SEGMENTO DO DOCUMENTO =>
E de resto não haveria nenhum problema de maior em escrever um novo
artigo sobre Sua Santidade (e haverão artigos suficientes para escrever sobre
ele?), uma vez que o anterior artigo (de titulo “Vergonha?”) foi já escrito
há algum tempo, e serviu apenas para eu exprimir, na altura, a minha surpresa e
incredulidade sobre a exclusão do Dalai-Lama de uma Cimeira religiosa que
decorria na sede da ONU em Nova Iorque, e que pretendia dar um importante
contributo para a paz Mundial. E sim, por incrível que pareça, o Dalai-Lama, líder
espiritual de milhões e milhões de crentes em todo o Mundo, e PRÉMIO NOBEL
DA PAZ, fora excluído dessa cimeira para a Paz e, já nessa altura, por
imposição da China.
Como,
de resto, fora já há alguns anos atrás impedido de entrar em França, para
este País não pôr em risco importantes acordos comerciais recentemente
assinados com a China que envolviam empresas de armamento, metros de superfície
e vestuário. E igualmente, e há ainda não muito tempo, foi igualmente
impedido de entrar em Portugal para não comprometer as negociações, na altura
ainda em curso com a China, sobre a autonomia de Macau.

INSTRUÇÃO DADA A =>
Reescreva integralmente as linhas dos registos abaixo, começando na que contém "580x928 pixels." e terminando no fim dos registos, e acrescente -94 a cada número das coordenadas dadas como respostas. Deixe as imagens de fora da resposta.

INFORMAÇÃO FORNECIDA =>

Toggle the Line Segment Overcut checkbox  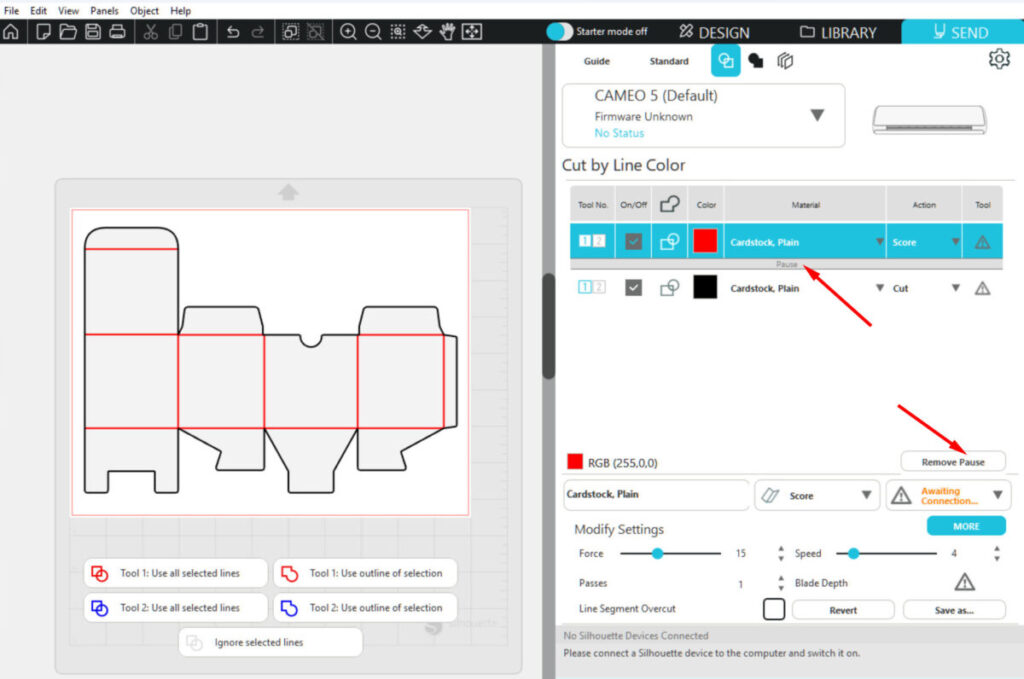(773, 609)
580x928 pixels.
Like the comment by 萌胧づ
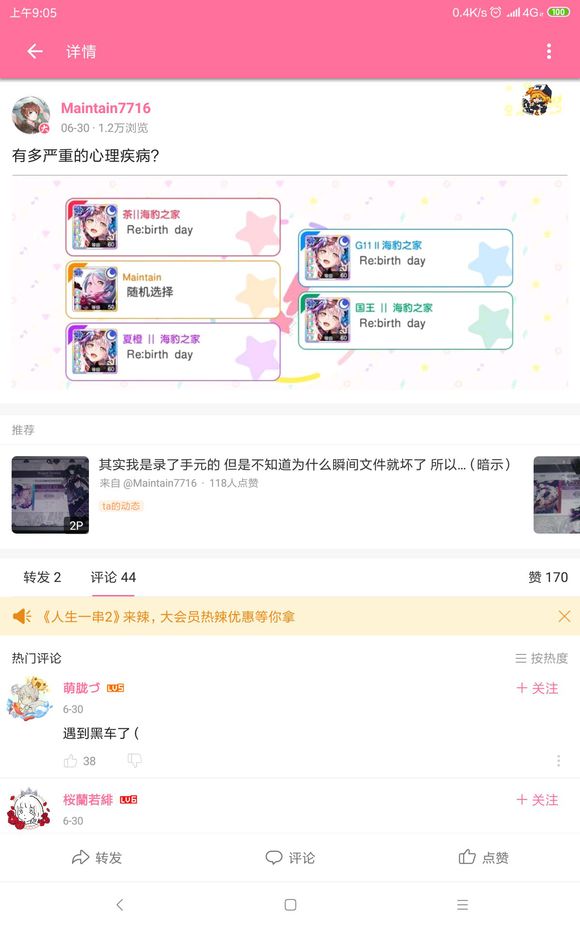coord(70,761)
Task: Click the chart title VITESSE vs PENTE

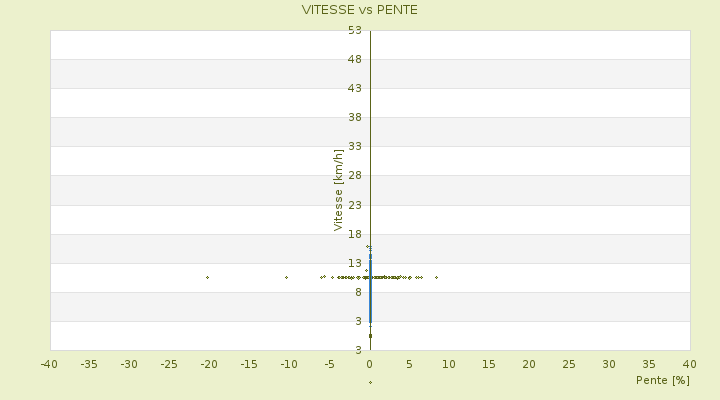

INSTRUÇÃO DADA B =>
Duplique, sem qualquer alteração, o trecho do texto sobre o Dalai-Lama acima, começando em "E de resto não" e terminando em "imposição da China.".

RESULTADO DO EXERCÍCIO A =>
580x928 pixels.
Like the comment by 萌胧づ
coord(-24,667)
Task: Click the chart title VITESSE vs PENTE

RESULTADO DO EXERCÍCIO B =>
E de resto não haveria nenhum problema de maior em escrever um novo
artigo sobre Sua Santidade (e haverão artigos suficientes para escrever sobre
ele?), uma vez que o anterior artigo (de titulo “Vergonha?”) foi já escrito
há algum tempo, e serviu apenas para eu exprimir, na altura, a minha surpresa e
incredulidade sobre a exclusão do Dalai-Lama de uma Cimeira religiosa que
decorria na sede da ONU em Nova Iorque, e que pretendia dar um importante
contributo para a paz Mundial. E sim, por incrível que pareça, o Dalai-Lama, líder
espiritual de milhões e milhões de crentes em todo o Mundo, e PRÉMIO NOBEL
DA PAZ, fora excluído dessa cimeira para a Paz e, já nessa altura, por
imposição da China.